> AUFGABE
Fasse den Text über die Sichtung unverlangt eingesandter Manuskripte in zwei Sätzen zusammen.

Die Leiterin der PR-Abteilung bringt mich in das Lektorats-Sekretariat gleich neben dem Eingang. Drei Frauen arbeiten hier. Hinten am Fenster kümmert sich Leonie Hauck um die Post. Die 20-Jährige macht eine Ausbildung zur Medienkauffrau. Ihr Lieblingsbuch, ganz nebenbei: "Pippi Langstrumpf". Kein gutes Zeichen.
"Also, die ganzen unverlangt eingesandten Manuskripte kommen eben mit der Post jeden Morgen an. Von Mittwoch bis heute sind es täglich fünf bis zehn Manuskripte, die reinkommen. Einmal die Woche setze ich mich dann hin und schaue die durch, sortiere die auch schon vor. Die wirklich guten kommen dann gleich ins Lektorenfach und die restlichen hinten in die Kiste."
Das ist also die erste Hürde, über die ein Manuskript kommen muss: ein Azubi im Sekretariat. Das sollte zu schaffen sein. Meine Suche wird gleich zu Ende sein, denn alles, was an dieser Stelle den Eindruck macht, nicht völlig irre zu sein, kommt in eine Datenbank. Leonie Hauck hat klare Vorgaben.
"Ich habe so einen Ablaufplan, wo ich drüberschauen kann, wo auch bestimmte Merkmale stehen, worauf man achtet: Sind da viele Logikfehler in der Geschichte, ist sie gut geschrieben, würde ich persönlich weiter lesen wollen - auf solche Sachen muss ich drauf achten."
Kein Skript unter "K" in der Datenbank
"Ich hatte auch mal ein Manuskript hergeschickt. Ich wollte mir das ja aufsparen für später. Würden Sie mich in der Datenbank finden?"

> ERFASSTE DATEN
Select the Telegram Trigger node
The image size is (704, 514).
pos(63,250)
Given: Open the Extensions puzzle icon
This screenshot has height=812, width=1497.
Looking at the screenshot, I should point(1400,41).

* * *

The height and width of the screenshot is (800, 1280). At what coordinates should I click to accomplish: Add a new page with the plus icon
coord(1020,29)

> SCHRIFTLICHE ANTWORT
Im Lektorats-Sekretariat sichtet die 20-jährige Auszubildende Leonie Hauck einmal pro Woche die täglich fünf bis zehn per Post eintreffenden, unverlangt eingesandten Manuskripte und sortiert sie vor: Die wirklich guten kommen ins Lektorenfach, die übrigen in die Kiste. Dabei hält sie sich an einen Ablaufplan mit Merkmalen wie Logikfehlern in der Geschichte, der Qualität des Schreibens und der Frage, ob sie persönlich weiterlesen wollen würde.